A new material that mimics the exoskeleton of insects has the strength and toughness of aluminum, but weighs half as much. "Shrilk," developed by a research team at Harvard University's Wyss Institute for Biologically Inspired Engineering, is also low-cost, biodegradable, and biocompatible.
Shrilk has possible applications in medicine for wound dressings, and as a possible alternative to packaging that degrades quickly. It was developed by Javier G. Fernandez, PhD, a postdoctoral fellow at the institute, and Donald Ingber, MD, PhD, the institute's founding director and a professor of bioengineering at the Harvard School of Engineering and Applied Sciences.

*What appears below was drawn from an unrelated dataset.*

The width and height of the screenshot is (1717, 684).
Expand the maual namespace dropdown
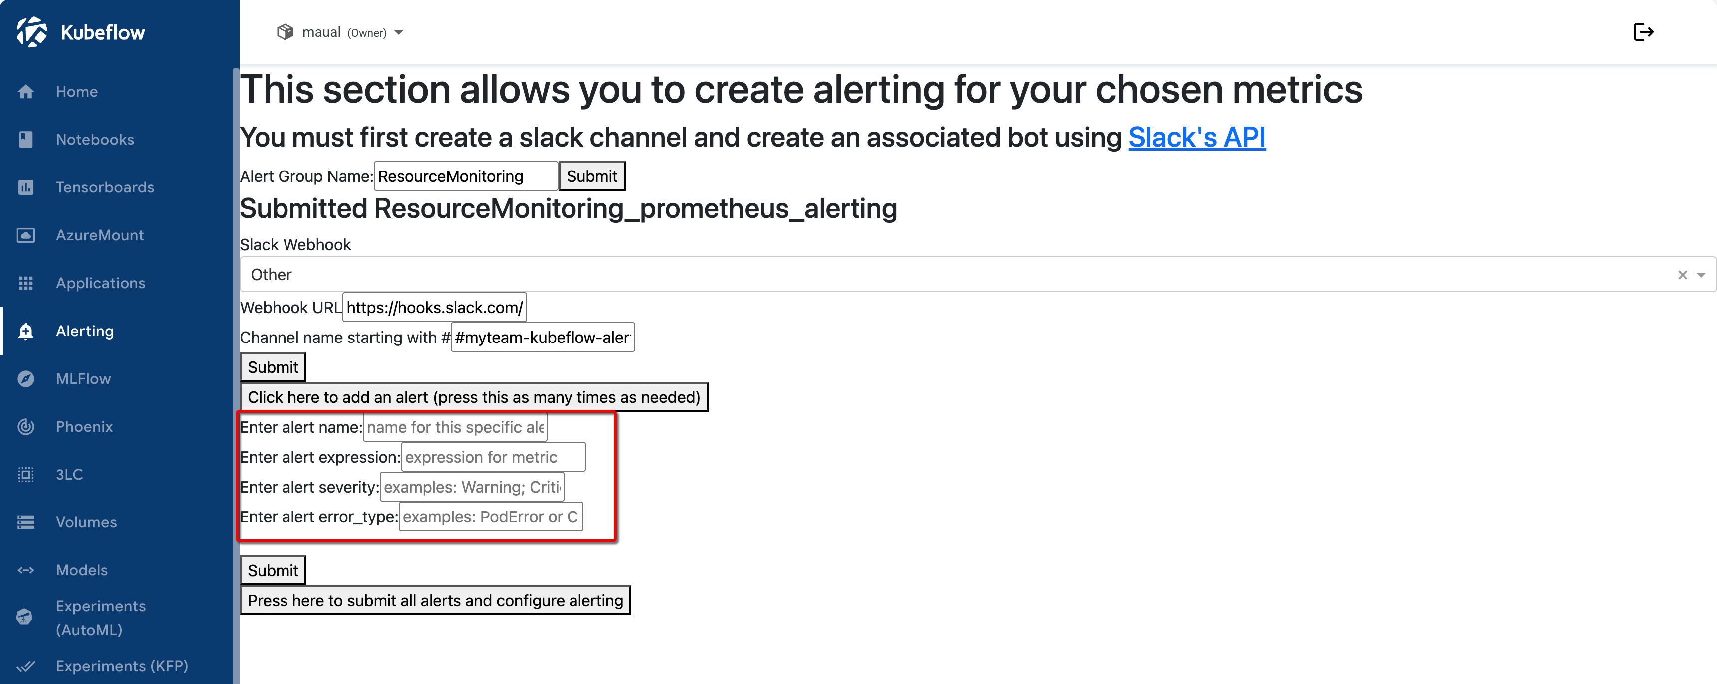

The research team studied the mechanical and chemical interactions between the different layers of natural insect cuticle, the material that makes up an insect's exoskeleton. These layers are chitin, which is a polysaccharide polymer, and protein, organized in a laminate-type, plywood-like structure. Interactions between these two materials give the natural cuticle its unique mechanical and chemical properties.
The team then recreated the cuticle's chemistry and laminar design in the lab, engineering a thin, clear film with similar composition and structure. Shrilk is composed of chitosan derived from chitin and a fibroin protein derived from silk. Chitin, one of the most abundant polymers, is readily available in large quantities as a waste product of shrimp. Shrilk can therefore be produced for a very low cost. It can also be easily molded into a variety of complex shapes, such as tubes.
Natural insect cuticle is very tough, but also very lightweight, and thin enough to be flexible. It protects but does not add weight or bulk. It can therefore resist external chemical and physical stresses while also providing structure.